The service was as long a Bonnie had been warned it would be, but she found the holiday trope beautiful.
"You really don't have to fast," Ron reminded her as they drove home from evening services. "Healthy Jewish adults are asked to fast, not kids, pregnant women, gentiles, or anyone with any kind of health problem."
"That's okay, Ron, I really want to do it."
"Great. If you keep the fast I have to keep the fast."
When they showed their tickets at the door the next day a nervous looking member of the worship committee pulled them to one side.
"I'm terribly embarrassed to do this, but we need to assign you to new seats."
"That's okay," Bonnie assured her. "Can I ask why?"
"The seats were kind of meant for someone else."
"I'm sorry," Ron apologized. "We didn't know. No one said we were sitting in their places last night."
"Well, no. No one would have said you were in their place. Mrs. Fruchtmann is in a nursing home and someone apparently went out last night or this morning and told her that you," she pointed to Bonnie, "were sitting in her husband's spot. I think even if you were a Jew she would have still been upset."
"There's nothing wrong with a gentile in services," Ron said hotly.
"I know, I know. You have family membership. You're entitled to a place. But Mrs. Fruchtmann has been a member for seventy years. That spot was for her and her husband."

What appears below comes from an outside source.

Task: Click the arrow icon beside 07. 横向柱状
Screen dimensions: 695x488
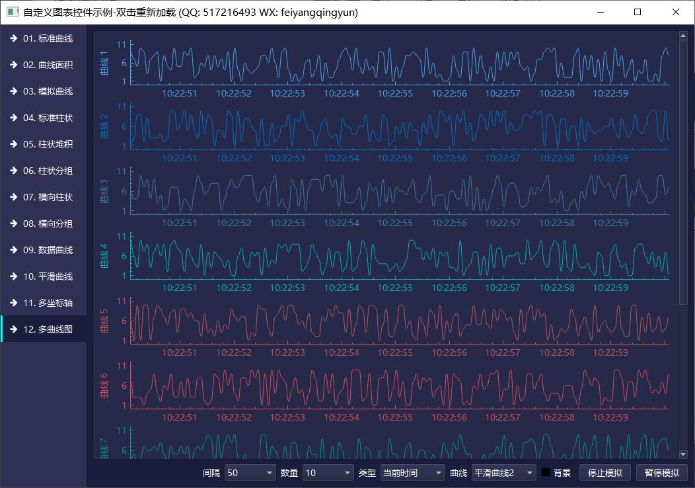Action: click(x=13, y=197)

"If her husband had asked I'd have been happy to move and give him the spot," Bonnie assured her. "I didn't know."
"Of course you didn't know. The two of you are new to the congregation. But he wouldn't ask you to give up the place you were sitting - he's been dead for years."
Ron wasn't sure if he should feel amused or angry, "What kind of meshugass is this? The wife is upset because someone was in her dead husband's seat?"
"I'm sorry, I agree with you it doesn't make sense. But she is a member and it means a great deal to her. She was upset by your wife sitting in her dead husband's spot."
Bonnie chuckled softly, "She'd have been more upset if her dead husband was sitting there."